What to produce | Scan the entries below and state how many lines contain "agent". No other output.

Entries supplied |
┄┄┄┄┄┄
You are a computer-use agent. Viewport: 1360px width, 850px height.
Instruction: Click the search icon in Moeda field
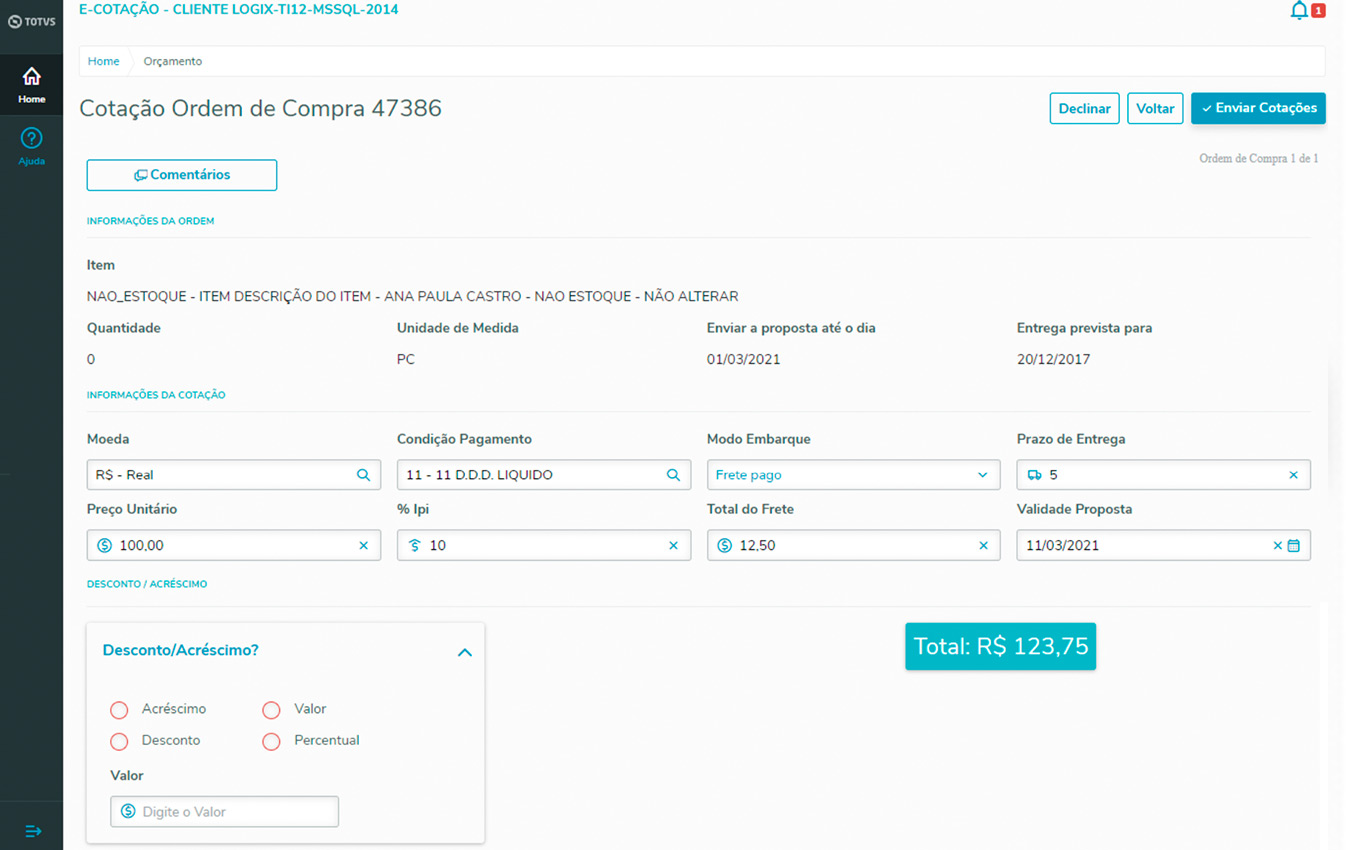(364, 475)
┄┄┄┄┄┄
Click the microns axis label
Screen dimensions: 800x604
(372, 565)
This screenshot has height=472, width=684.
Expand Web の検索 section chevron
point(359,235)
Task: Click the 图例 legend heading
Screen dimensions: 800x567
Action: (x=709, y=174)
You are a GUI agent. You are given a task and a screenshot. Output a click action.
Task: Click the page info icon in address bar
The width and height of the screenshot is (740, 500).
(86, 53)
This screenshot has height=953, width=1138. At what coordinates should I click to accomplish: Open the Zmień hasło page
┄┄┄┄┄┄
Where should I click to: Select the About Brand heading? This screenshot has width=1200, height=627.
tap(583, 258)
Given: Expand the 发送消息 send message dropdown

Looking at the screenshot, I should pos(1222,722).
┄┄┄┄┄┄
Exercise solution | 2